Carriers that offer less-than-truckload (LTL) shipping have been among the hardest hit by the most recent economic downturn, with thousands of small companies filing for bankruptcy in the past few years.
But many LTL carriers that have survived so far are betting that a new pricing strategy could save the industry.
Until recently, most LTL shipper charged simply by the weight of the package and how far it was being shipped. The problem is that the standard 53-foot trailer will usually “cube out” — meaning all its available room will be taken up by packages — before it “weighs out”, or reaches its maximum weight requirement, which usually is 80,000 pounds.
Three-Dimensional Scanners
But new technological breakthroughs has resulted in dimensional pricing, which uses three-dimensional scanners to measure the size and shape of a package, which is then used to calculate how much the shipper should charge based on how much space the package will take up in the vehicle. That allows shippers to charge more and still be able to maximize the space in cargo holds.
“Dim” machines already are being tested by some of the world’s biggest carriers, including FedEx Freight, YRC Worldwide, Old Dominion and Saia. And smaller carriers are following suit.
Bill Logue, CEO of FedEx, said dim pricing is essential if the LTL industry is to be saved.
“We need to simplify this process,” Logue told Logistics Managment. “It’s not going to happen overnight. Different customers will have different needs. It will be a long-term, dual type environment. It will take a long time.”
US Postal Service Goes Against the Flow
Both UPS and FedEx have said that they will implement dim pricing in their small package units starting next year. But the US Postal Service very publicly announced that they would not be using the pricing system. Industry observers have said the move came because the USPS was seeking to capture a larger share of shipping from online retailers.
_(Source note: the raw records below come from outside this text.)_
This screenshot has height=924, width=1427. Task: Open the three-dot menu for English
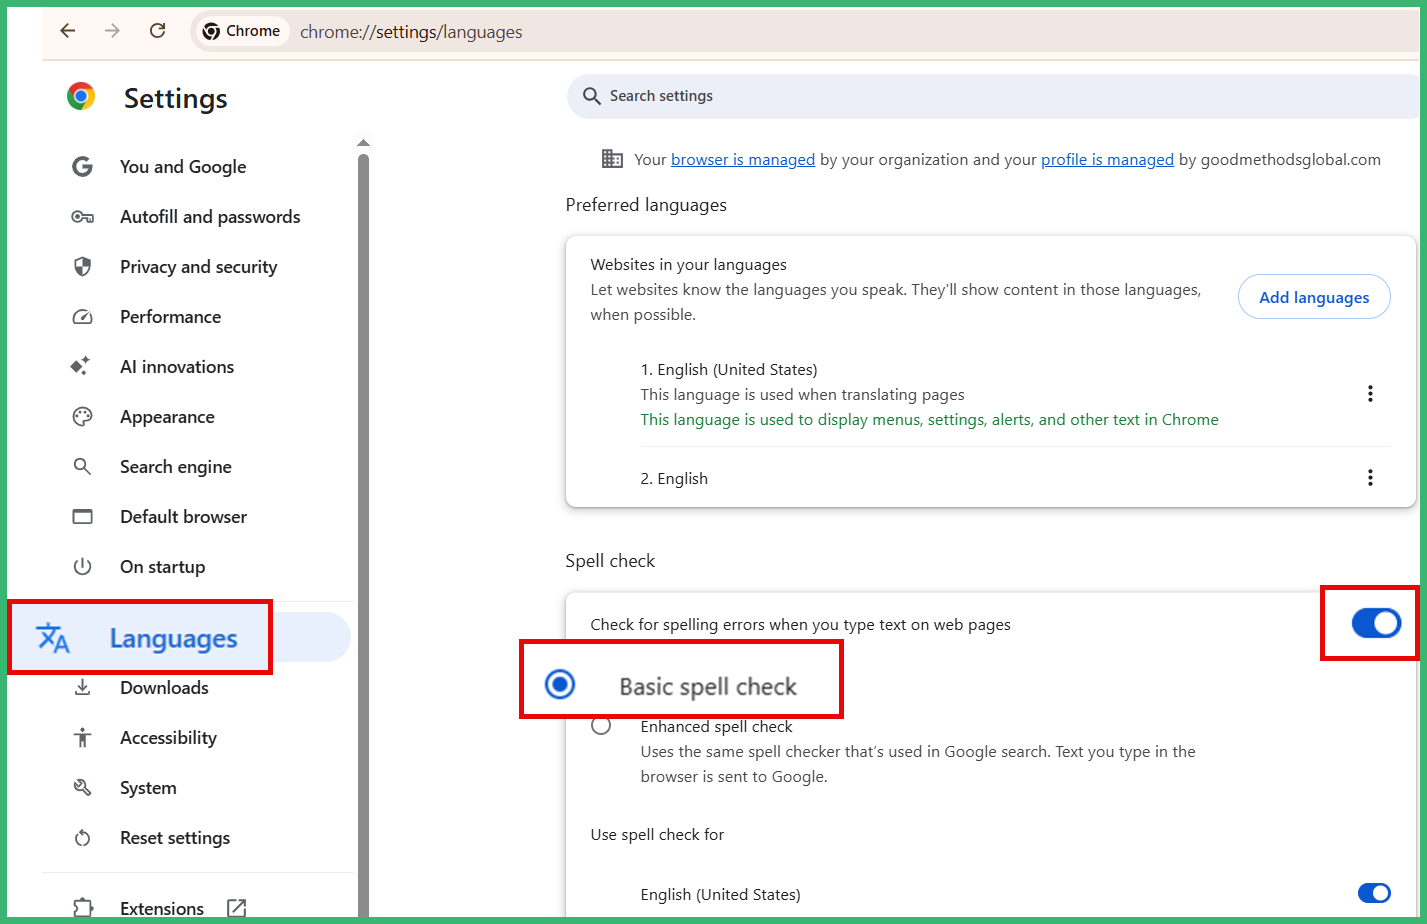pos(1370,478)
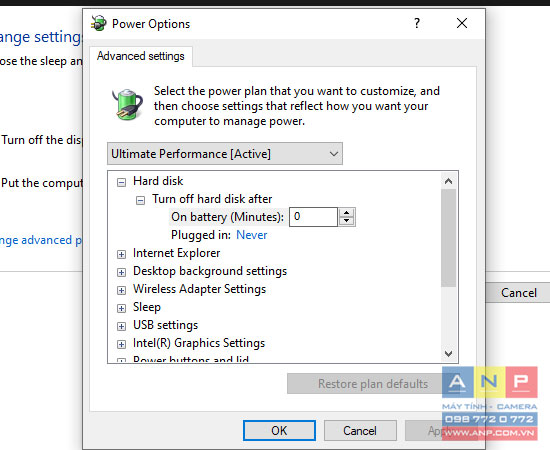This screenshot has height=450, width=550.
Task: Expand Wireless Adapter Settings node
Action: click(x=121, y=290)
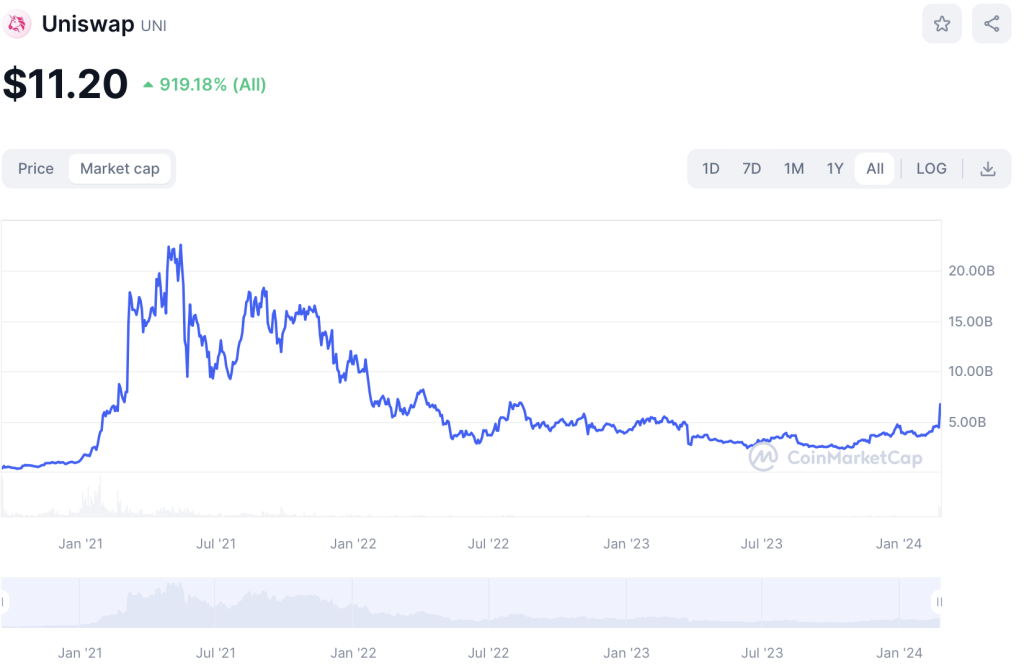Viewport: 1024px width, 667px height.
Task: Click the $11.20 price value
Action: [x=66, y=84]
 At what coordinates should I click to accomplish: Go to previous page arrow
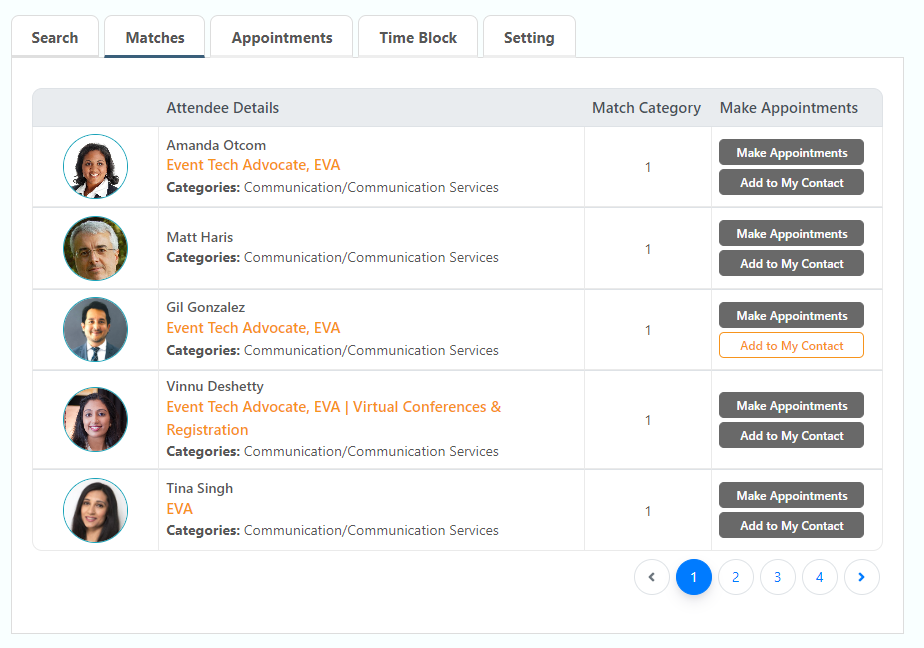pos(652,577)
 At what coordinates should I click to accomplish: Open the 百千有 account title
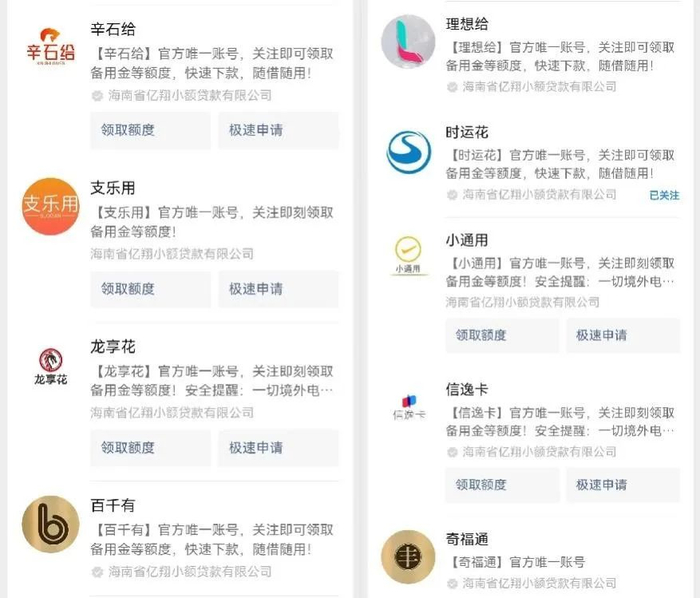[112, 505]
Yet Logue said FedEx thinks it can transition to dim pricing without losing a large portion of its LTL customers.
“The LTL industry is complicated because it’s tied to class pricing system,” he said. “We use zone density based pricing that is very clear. A large portion of our business is small to medium customer that wears many different hats. Simplification is very important. They are used to it on parcel side.
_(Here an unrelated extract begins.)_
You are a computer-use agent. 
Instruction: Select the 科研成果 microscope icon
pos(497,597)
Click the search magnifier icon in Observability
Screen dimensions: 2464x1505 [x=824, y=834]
“There is a large customer base that could move to simplified process as you build it,” Logue said. “Others could migrate to it. Whatever is right for that customer.”
FedEx Freight is already testing overhead dim machines in its regional centers to capture dimensions. For the time being, that information is simply being used to build the costing models the company will use when it shifts to dim pricing next year.
The tricky part will be convincing customers that dim pricing is actually a smarter way to go, Logue admits.
“If you can make the customer process more time effective and easier, customers will migrate to it,” he said. “There are challenges. But if you can give an expedited solution that works, they will migrate to it. That small- and medium-sized customer is looking to reduce time and improve value. If you put it out there, it will be well received.”